# Data Structures Question (Intermediate)
You are designing a task scheduling system for a distributed computing platform. The system needs to manage tasks with different priority levels and track their execution history.
Design a data structure that supports the following operations efficiently:

1. **scheduleTask(taskId, priority, timestamp)** – Add a new task with a given priority (integer 1-10, where 10 is highest) and arrival timestamp
2. **executeNext()** – Remove and return the highest priority task.
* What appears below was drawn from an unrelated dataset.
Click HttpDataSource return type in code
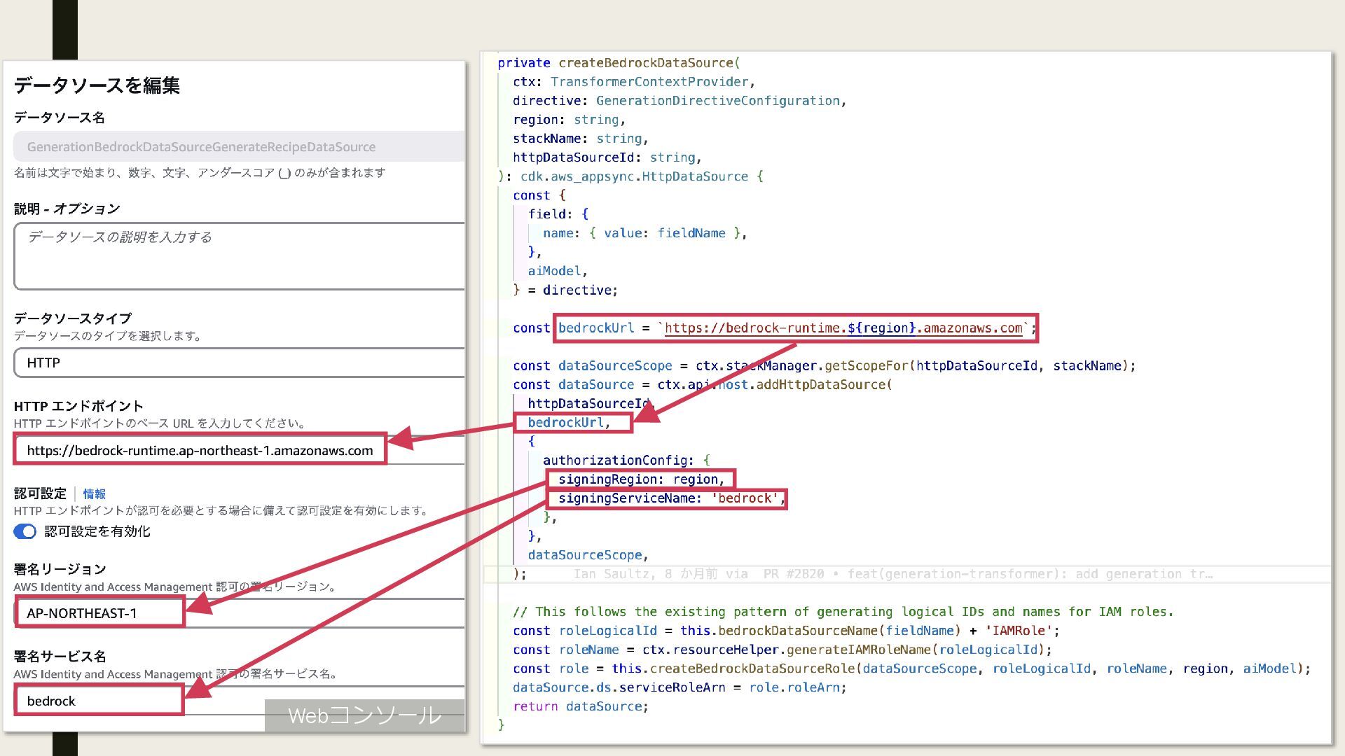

If multiple tasks have the same priority, return the one with the earliest timestamp (FIFO within priority level
3. **cancelTask(taskId)** – Remove a specific task by its ID if it exists in the queue
4. **updatePriority(taskId, newPriority)** – Change the priority of an existing task
5. **getTasksByPriority(priority)** – Return all task IDs currently scheduled at a specific priority level

## Constraints

- The system may handle hundreds of thousands of concurrent tasks
- `scheduleTask` should be O(log n) or better
- `executeNext` should be O(log n) or better
- `cancelTask` and `updatePriority` should be faster than O(n)
- `getTasksByPriority` should return results without scanning all tasks

## Tasks

1. Describe the data structures you would use and justify your choices
2. Explain how each operation works with pseudocode or detailed descriptions
3. Analyze the time and space complexity of each operation
4. Discuss potential trade-offs – What optimizations did you choose and what did you sacrifice?

> **Bonus Challenge:** How would you modify your design if tasks also had deadlines, and you needed to support `getExpiringSoon(timeWindow)` to retrieve tasks expiring within the next timeWindow seconds?
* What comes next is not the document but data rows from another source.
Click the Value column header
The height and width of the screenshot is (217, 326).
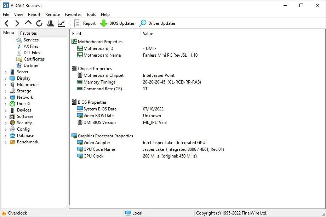point(148,34)
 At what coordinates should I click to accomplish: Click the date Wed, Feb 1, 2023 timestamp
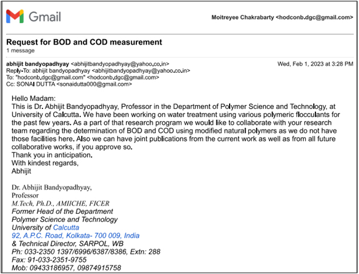coord(315,62)
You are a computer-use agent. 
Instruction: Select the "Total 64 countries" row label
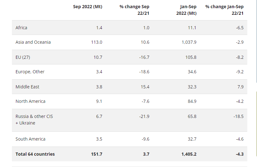35,154
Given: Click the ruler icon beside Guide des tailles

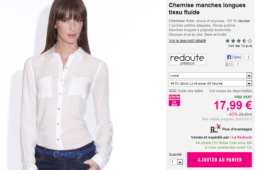Looking at the screenshot, I should click(x=172, y=91).
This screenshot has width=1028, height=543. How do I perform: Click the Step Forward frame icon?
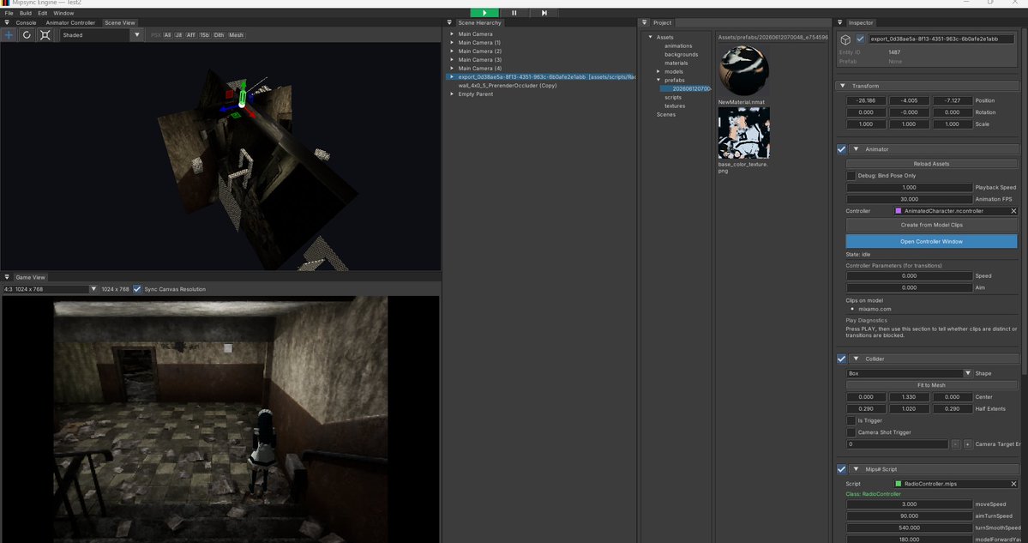[544, 13]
## 1. Describe the data structures you would use and justify your choices

> challenges noticed 
>
> 1. add a task such that highest priority remains first
>
> 2. Note that early time is less than later time 
>

## Idea 

1. task manager heap (schedule tasks ) `task_manager`

|index| task id| priority (max)| time in (min)|
|:---:|:----:|:----:|:----|
|0| task 5| 10| 0000001|
|1| task 2| 10| 0001000|
|2| task 3|  9| 0000002|
|3| task 4|  9| 0000004|
|4| task 1|  9| 0000102|
|5| task 6|  8| 0000003|


the task manager will use a heap(-priority, time in, id). 
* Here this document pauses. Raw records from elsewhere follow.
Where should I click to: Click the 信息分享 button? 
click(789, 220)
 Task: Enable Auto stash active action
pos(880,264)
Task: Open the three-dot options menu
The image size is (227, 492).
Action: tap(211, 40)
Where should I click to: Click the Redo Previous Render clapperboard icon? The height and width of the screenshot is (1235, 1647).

2. priority hashmap (getTasksByPriority) {priority: list(set(task id))} `priority`
3. task hashmap(cancel, update) {task id:(priority, time in), ...} `task_map`

## Steps for each method

### Schedule a task O(log n)

1. create a `new_task = task_id: (task_priority, task_time_in)`
2. if `root is none`. In the heap `task_manager.root = new_task`
3. else
   1. heap.push(new_task).
   2. `task_map[task_id] = (task_priority, task_time_in)`( to help with update and cancelling)
   3. `priority[task_priority].append(task_id)
4. return True

### Execute task O(log n)

> **Execute the task** means pop the task from the task heap and delete its id from the priority hashmap and task hashmap
> 

loop `while a tasks exist in task_manager`
   `task = task_manager.pop()`
   `if task.task_id in task_map` O(1)
   `if task.task_priority == task_map[task.task_id].task_priority`. O(1) `account for updates`
        priority.pop(taskid)
        task_map.task_priority.remove(task_id)
        return task
return None


### Cancel a task

The logic will depend on the task hashmap. 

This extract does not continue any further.